There is little sympathy in bootcamp. Drill instructors
have seen it all and anything that happens is foreseen. Once
a recruit realizes that there are no excuses and thequickest
way to get out of bootcamp is graduating, his concentration
turns to training. But sometimes things happen that could only
happen to a recruit. Here is my story.
It was the second phase and we were out in the field. During
field training we are taken out to El Toro where we spend a
week surviving out in the elements...and the DI's. With little
sleep and long days, the week is one of the toughest in training.
I was assigned as an aggressor for another group of recruits.
I had finished my turn and was told to lay down and act as an
enemy sniper. I was on a small hill in knee high grass. The
combination of laying down in the warm California sun for an
extended period of time took its toll. It was not long before
I was making an imprint on my cheek from the handgrips of my
rifle. Juggling with dynamite, I caught a few winks.

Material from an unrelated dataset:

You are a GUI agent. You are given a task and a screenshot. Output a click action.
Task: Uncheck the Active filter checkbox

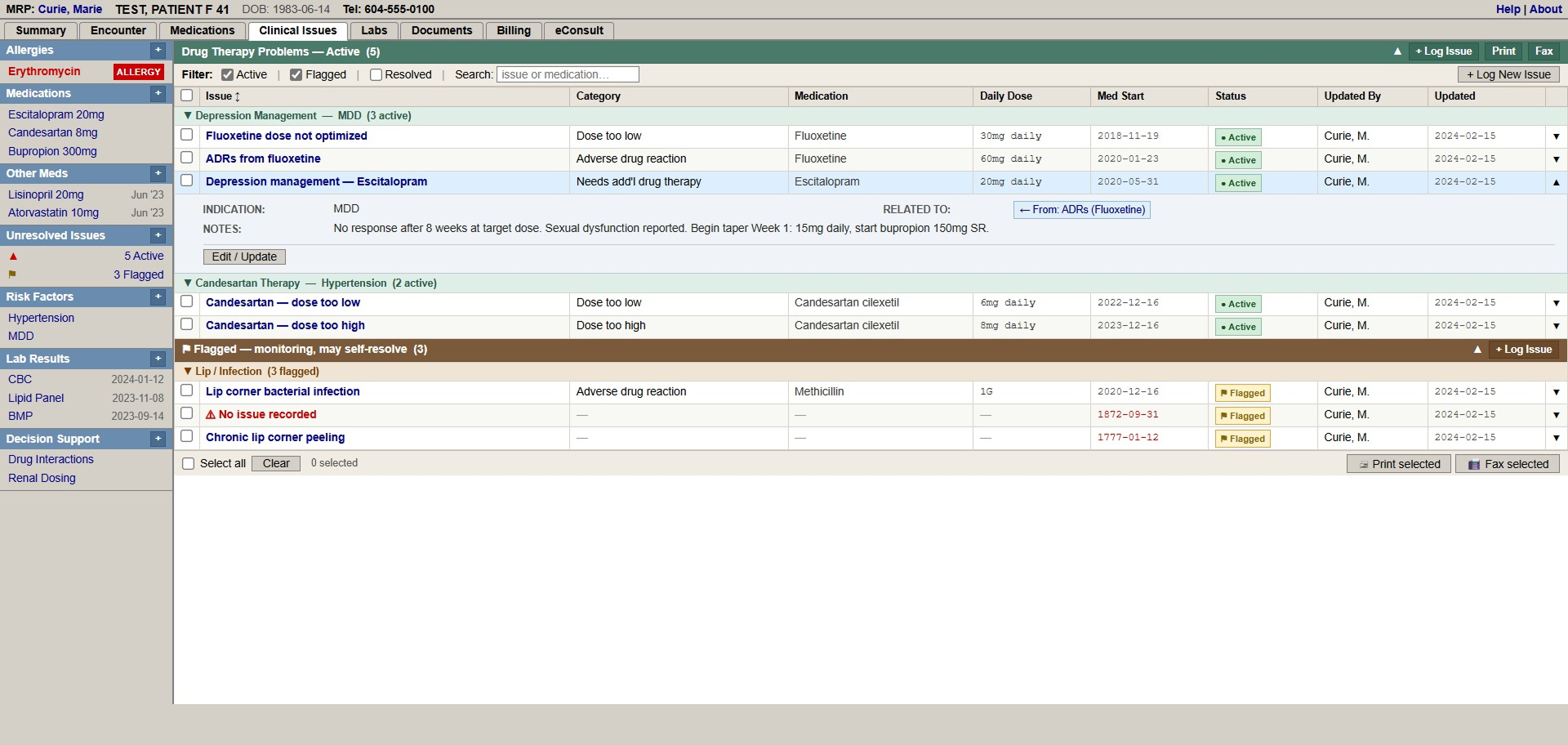[228, 75]
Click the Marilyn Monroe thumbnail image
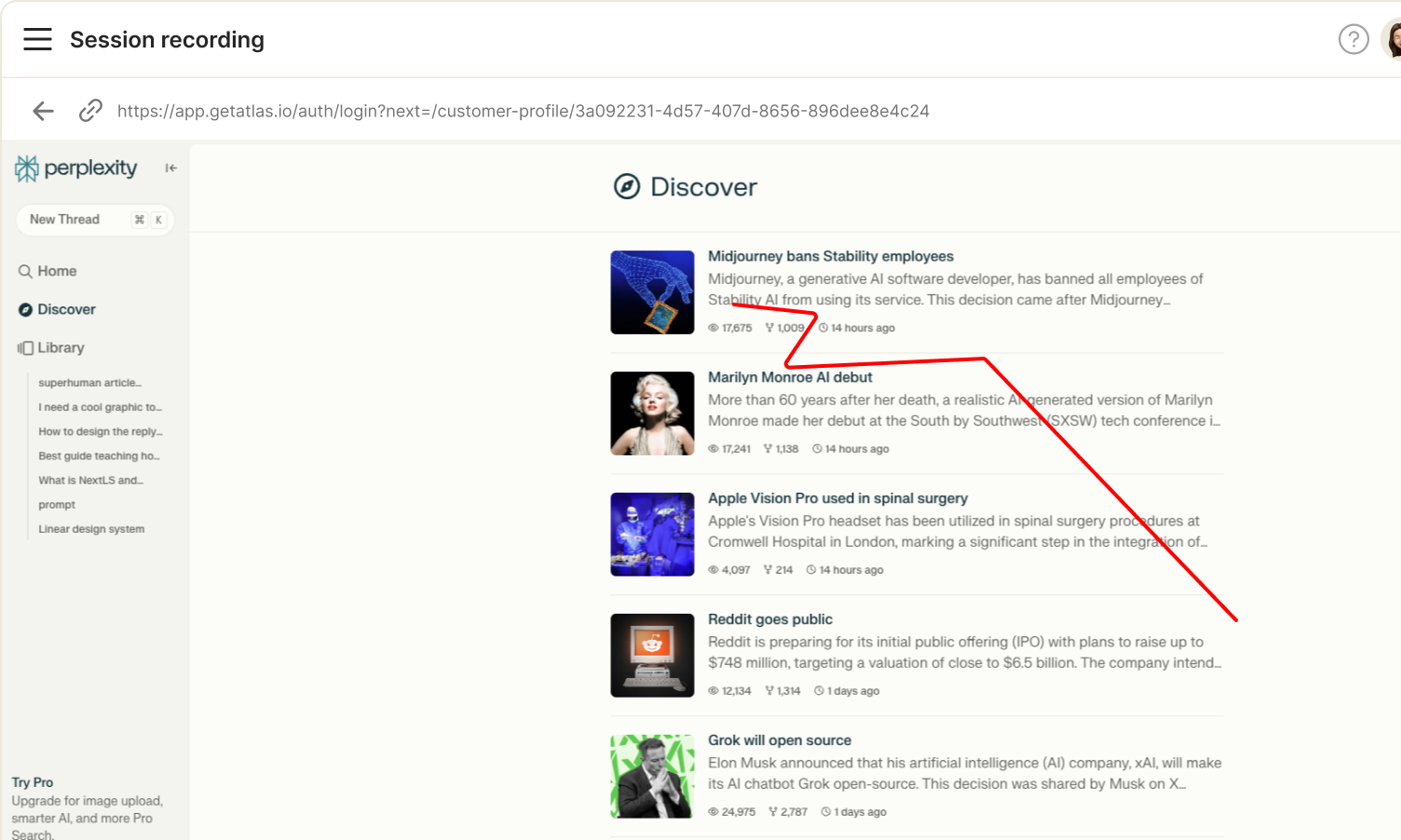 652,413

When I awoke, I had a very bad feeling. The feeling was
one not usually found in recruit training. I was alone. I poked
my head up to see my platoon in the distance and I was scared
silly. In a mad dash, I ran and caught up to them and slipped
into formation. Mere seconds after I caught up, the DI's took
a head count. One more Z and I would have been toast. I thought
I had gotten over. I did not.
When you arrive at bootcamp, they box up everything you
own and then return it to you once you graduate. I mean EVERYTHING!
Being a die-hard briefs man, I was more than a little dismayed
when they replaced my usual snug-fits with boxer shorts. Let's
just say I do not enjoy letting gravity have its way. Why did
I bring this up?
If you have ever worn boxer shorts, you would know that
sometimes, the turtle tends to wander out of the shell for a
look around. And if you have ever worn utilities, you would
know that the buttons in the front do not exactly form an airtight
seal. Put these two fact together and throw in a nap in the
wild and a pinch of poison oak at waist level, and you have
the makings for a bad day.
Oh, yes. It was true. I started to itch. It did not take
long before the rash spread. Before it was through, the only
parts of my body that did not break out was the palms of my
hands and the bottom of my feet. The itching was horrendous
and as hard as I tried, I could not stop from scratching. I
was sent to medical and prescribed what would become the source
of massive embarrassment.
It had to be pink. Of all things, it had to be pink calamine
lotion to be applied before I went to bed.
Every night we would have what was called hygiene inspection.
All the privates would line up in front of their respective
racks stripped down to their underwear. The DI would go down
the line and inspect the privates. He would look for bruises,
infections, cleanliness, and any other discrepancy he could
find. One by one, he would go down the line and you prayed he
would bypass you.
As SGT Robinson (it HAD to be SGT Robinson) stepped in
front of me, I could see the look in his eye. It is much like
the look of a Doberman stepping in front of a wounded kitten.
What he saw was a stupid looking private covered from head to
toe in shimmering pink. It probably seemed just too easy for
Needless to say, I was not "bypassed" by any DI for three
weeks. Some of the names I was bestowed were "Pink Panther,"
"Pretty in Pink," etc. I was told I looked like a cat's butthole,
a walking clitoris, and my personal favorite, a faggot Dalmatian.
I guess this only goes to prove: what comes around, goes
around. And boy, did it go around. Now I am probably known by
a handful of men until the day that they die as that recruit
who got poison oak on his, well, you know, and ended up looking
like a faggot Dalmatian for three weeks. Not exactly what I
want my "Who's Who in Marine Corps History" entry to read.